Step 3 — Staging Models

sql
-- models/staging/stripe/stg_stripe__subscriptions.sql
-- Clean and rename raw Stripe subscription data.
-- One row per subscription. All transformations are additive — never destructive.

with source as (
    select * from {{ source('stripe', 'subscriptions') }}
),

renamed as (
    select
        id                                              as subscription_id,
        customer                                        as stripe_customer_id,
        status,
        current_period_start                            as period_start_at,
        current_period_end                              as period_end_at,
        trial_start                                     as trial_start_at,
        trial_end                                       as trial_end_at,
        canceled_at,
        ended_at,
        created                                         as created_at,

        -- Parse metadata fields
        json_value(metadata, '$.organization_id')       as organization_id,

        -- Timestamps from epoch to datetime
        timestamp_seconds(current_period_start)         as period_start_ts,
        timestamp_seconds(current_period_end)           as period_end_ts,

        -- Status flags
        status = 'active'                               as is_active,
        status = 'trialing'                             as is_trialing,
        trial_end is not null                           as has_trial,

        _fivetran_synced                                as synced_at

    from source
    where _fivetran_deleted is false
)

select * from renamed
sql
-- models/staging/app_db/stg_app__feature_usage.sql
-- Usage events from the application database.
-- Used to build activation and engagement metrics downstream.

with source as (
    select * from {{ source('app_db', 'feature_usage_events') }}
),

cleaned as (
    select
        event_id,
        user_id,
        organization_id,
        feature_name,
        event_type,                                     -- 'used', 'limit_hit', 'upgraded'
        cast(event_timestamp as timestamp)              as event_at,
        cast(properties as json)                        as properties,
        date(event_timestamp)                           as event_date

    from source
    where event_timestamp is not null
)

select * from cleaned

Step 4 — Intermediate and Mart Models

sql
-- models/intermediate/int_subscriptions_with_revenue.sql
-- Join subscriptions to invoices to calculate actual revenue per period.
-- This is the bridge between raw Stripe data and the MRR mart.

*-*-*

#### [REQUIRED TASK 1]
Reproduce the listing from the line containing "At what coordinates should I click to accomplish: Click the blue" through the end of the listing, with both ends included and the requests included. Add 82 to every coordinate in the answers.

Dataset items
*-*-*

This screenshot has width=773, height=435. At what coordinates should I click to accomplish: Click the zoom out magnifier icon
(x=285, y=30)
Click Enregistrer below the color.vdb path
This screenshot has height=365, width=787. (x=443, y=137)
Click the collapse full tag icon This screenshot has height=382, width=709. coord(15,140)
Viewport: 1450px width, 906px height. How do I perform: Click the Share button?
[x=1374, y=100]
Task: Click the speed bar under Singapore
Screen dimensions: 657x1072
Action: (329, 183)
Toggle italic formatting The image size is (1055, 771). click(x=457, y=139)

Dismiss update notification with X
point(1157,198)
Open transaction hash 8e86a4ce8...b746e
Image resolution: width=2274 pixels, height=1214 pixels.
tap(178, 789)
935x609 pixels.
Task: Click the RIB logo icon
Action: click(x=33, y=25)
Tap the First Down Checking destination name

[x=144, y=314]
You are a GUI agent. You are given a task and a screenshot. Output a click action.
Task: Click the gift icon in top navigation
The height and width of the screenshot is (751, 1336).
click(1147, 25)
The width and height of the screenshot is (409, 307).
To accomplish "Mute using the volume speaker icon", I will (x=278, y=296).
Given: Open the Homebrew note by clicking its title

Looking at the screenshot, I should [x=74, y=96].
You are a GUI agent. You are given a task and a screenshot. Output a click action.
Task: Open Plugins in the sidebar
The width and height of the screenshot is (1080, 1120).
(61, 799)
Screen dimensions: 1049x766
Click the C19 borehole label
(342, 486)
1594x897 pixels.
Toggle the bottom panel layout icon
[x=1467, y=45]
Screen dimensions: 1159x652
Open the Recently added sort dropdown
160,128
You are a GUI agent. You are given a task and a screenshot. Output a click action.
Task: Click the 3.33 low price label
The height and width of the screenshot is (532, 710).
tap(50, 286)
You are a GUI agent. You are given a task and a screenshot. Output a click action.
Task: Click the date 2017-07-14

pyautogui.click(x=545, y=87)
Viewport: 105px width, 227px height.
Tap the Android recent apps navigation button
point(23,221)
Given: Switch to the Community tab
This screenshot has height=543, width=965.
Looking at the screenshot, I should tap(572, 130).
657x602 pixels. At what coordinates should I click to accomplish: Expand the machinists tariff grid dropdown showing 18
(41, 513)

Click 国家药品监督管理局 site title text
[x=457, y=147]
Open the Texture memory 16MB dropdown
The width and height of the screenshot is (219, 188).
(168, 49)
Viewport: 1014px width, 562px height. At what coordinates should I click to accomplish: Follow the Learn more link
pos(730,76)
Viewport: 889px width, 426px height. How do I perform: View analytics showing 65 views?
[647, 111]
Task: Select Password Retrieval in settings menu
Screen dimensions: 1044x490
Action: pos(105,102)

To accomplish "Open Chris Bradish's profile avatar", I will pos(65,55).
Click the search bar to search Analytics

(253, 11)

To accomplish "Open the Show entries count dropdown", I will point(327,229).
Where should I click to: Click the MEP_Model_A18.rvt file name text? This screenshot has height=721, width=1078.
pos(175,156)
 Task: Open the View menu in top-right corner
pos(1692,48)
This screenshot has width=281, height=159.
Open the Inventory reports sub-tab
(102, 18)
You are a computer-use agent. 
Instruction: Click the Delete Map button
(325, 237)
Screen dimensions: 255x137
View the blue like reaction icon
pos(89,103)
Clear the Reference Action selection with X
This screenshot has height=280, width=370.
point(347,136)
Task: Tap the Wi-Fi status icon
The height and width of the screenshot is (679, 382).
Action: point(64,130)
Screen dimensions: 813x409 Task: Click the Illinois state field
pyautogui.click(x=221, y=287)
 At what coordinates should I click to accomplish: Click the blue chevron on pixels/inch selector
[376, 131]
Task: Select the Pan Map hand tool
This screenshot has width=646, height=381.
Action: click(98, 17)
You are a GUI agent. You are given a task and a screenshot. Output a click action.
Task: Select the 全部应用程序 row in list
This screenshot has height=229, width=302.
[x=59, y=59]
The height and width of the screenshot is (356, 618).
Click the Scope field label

*-*-*

#### [REQUIRED TASK 2]
Answer these questions about the SQL models text:
(a) Which source column is renamed as stripe_customer_id in the subscriptions staging model?
(b) What condition does the feature usage staging model use to filter source rows?
(c) What file path is given for the model that joins subscriptions to invoices?

#### [OUTPUT 1]
 At what coordinates should I click to accomplish: Click the blue chevron on pixels/inch selector
[458, 213]
Task: Select the Pan Map hand tool
This screenshot has width=646, height=381.
Action: click(180, 99)
You are a GUI agent. You are given a task and a screenshot. Output a click action.
Task: Select the 全部应用程序 row in list
This screenshot has height=229, width=302.
[x=141, y=141]
The height and width of the screenshot is (356, 618).
Click the Scope field label

#### [OUTPUT 2]
(a) customer
(b) where event_timestamp is not null
(c) models/intermediate/int_subscriptions_with_revenue.sql